### Exercise passage

The mental health decided that the soldier was fit to serve but could not carry a gun or be in enclosed spaces.
For two weeks the soldier repeatedly appealed to his commanders and, according to his family, his problems were not addressed. Further meetings with the mental health officer were postponed for a variety of reasons.
A week ago the soldier went home, where he threatened to commit suicide if he was forced to return to his base. He also swallowed some pills and his parents rushed him to hospital. He was treated there and met a hospital psychiatrist, who approved his return to the base but clarified that the soldier urgently needed to see the military mental health physician. He was prohibited from carrying a weapon out of concern that he would harm himself.
The soldier and his parents received assurances that he would meet the military doctor, but this did not happen. When he inquired about the meeting, the soldier was answered in a humiliating manner, he reported.

### Material supplied
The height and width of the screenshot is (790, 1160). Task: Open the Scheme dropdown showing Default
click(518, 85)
==
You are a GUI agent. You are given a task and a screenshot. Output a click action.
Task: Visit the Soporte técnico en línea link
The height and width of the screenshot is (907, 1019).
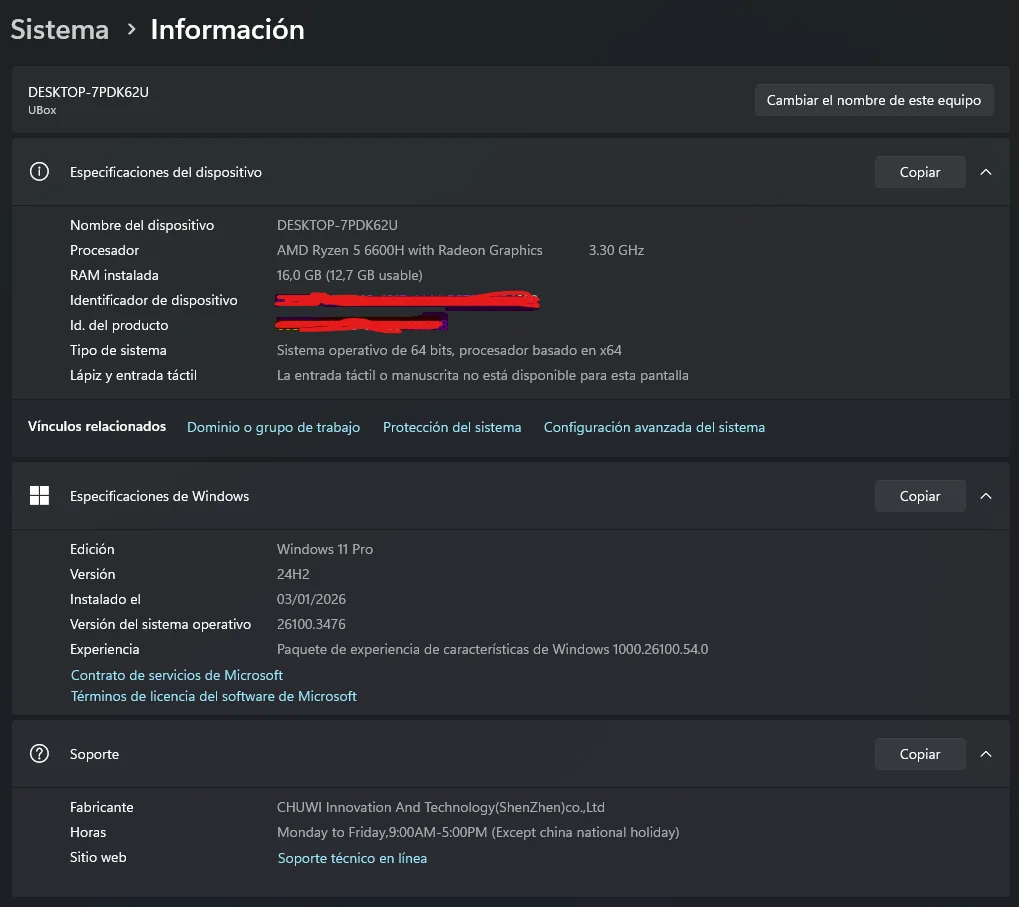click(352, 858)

### Exercise tasks
(a) In the account of the soldier's case, list every action the soldier himself takes in the paragraph that begins "A week ago."
(b) Write what comes next in the account of the soldier's case, starting after its final sentence.

### Answers to the problems
(a)
- He went home.
- He threatened to commit suicide if he was forced to return to his base.
- He swallowed some pills.
- He met a hospital psychiatrist.

(b)
The soldier then cut his wrists, using scissors. In response, the commander appointed two other soldiers to watch over him. With that, he was confined to base and did not go home for the weekend on Thursday, while the rest of his company did.
Following this incident, the soldier’s mother turned to the company commander and asked that her son receive urgent medical attention.
“My son is under your responsibility and you’re obliged to urgently see to it that he gets help” she wrote. “His threats need to be taken seriously. I ask you to appeal to the battalion commander today and tell him this is urgent. I beg you not to take my son’s life lightly.”
The mother sent the company commander the messages her son had sent her, in which he threatened to commit suicide. In response, the commander wrote her: “Your son will be out tomorrow — he didn’t deserve time off starting Thursday because of his actions. If he’d wanted to commit suicide he would have jumped off a roof and not done what he did. I don’t have a million combatants, we need them here in the armored corps. You need to give him two slaps.”
After an appeal by Haaretz the soldier met the mental health officer Monday.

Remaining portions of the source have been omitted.